- Description of problem: There is a Nova multipath issue related to the cleanup of the multipath devices on a Fibre Channel environment. The root cause seems to be in the way LibvirtFibreChannelVolumeDriver detects multipath ids (connect_volume). It's just running "multipath -l <dev>" once and parsing response to get a multipath id [1]. The problem is that if environment is slow then it takes time to create a multipath device so Nova is getting back an empty response and assumes that the volume is connected via single path. Later, in disconnect_volume it reports that something wrong happens with the multipath tools [2] and delete a single path, so the multipath device remains stale.
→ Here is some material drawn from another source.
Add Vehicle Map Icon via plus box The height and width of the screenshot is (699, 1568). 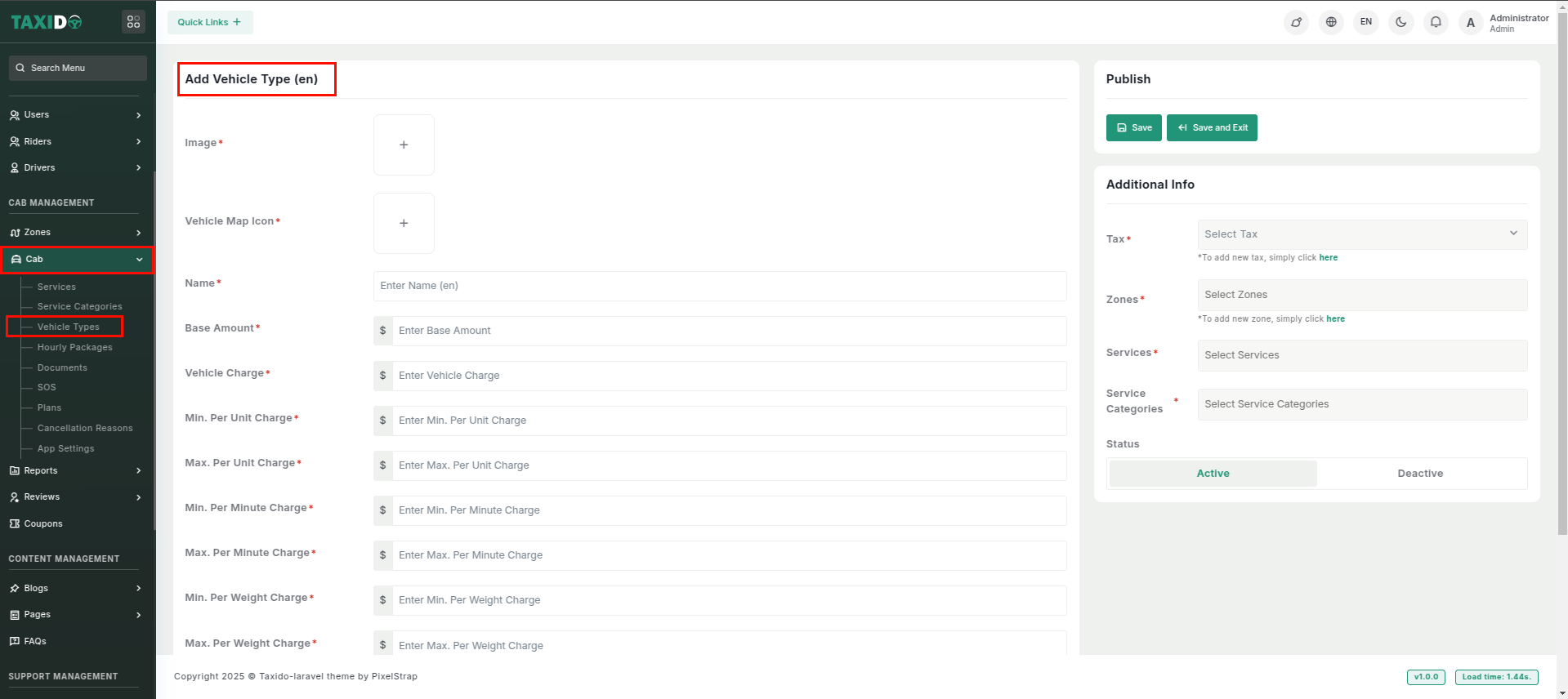404,223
We examined connection info of 300 volumes in Nova's block_device_mapping table and found that some of them are missing a multipath id. [1] https://github.com/openstack/nova/blob/icehouse-eol/nova/virt/libvirt/volume.py#L1006 [2] https://github.com/openstack/nova/blob/icehouse-eol/nova/virt/libvirt/volume.py#L1043 - Version-Release number of selected component (if applicable): openstack-nova-common-2014.1.4-4.el6ost.noarch openstack-nova-compute-2014.1.4-4.el6ost.noarch - How reproducible: Intermittent - Steps to Reproduce: (In pseduo code) Spawn 4 concurrent threads of the following to create/delete 128 VMs. for x in range(0, 32): vol = cinder_create() vm = nova_boot(vol) nova_delete(vm) cinder_delete(vol) - Actual results: After all instances are deleted there are faulty paths left on the controller. # multipath -ll 30000000000000000 dm-11 3PARdata,VV size=38G features='1 queue_if_no_path' hwhandler='0' wp=rw `-+- policy='round-robin 0' prio=0 status=enabled |- 8:0:2:1 sdj 8:144 failed faulty running |- 7:0:2:1 sdh 8:112 failed faulty running `- 8:0:2:4 sdp 8:240 failed faulty running # - Expected results: `multipath -ll` will return return paths in a failed faulty running state. - Additional info: A similar problem occurs on the controller node during the same stress test as documented in externally linked Red Hat BZ 1255523.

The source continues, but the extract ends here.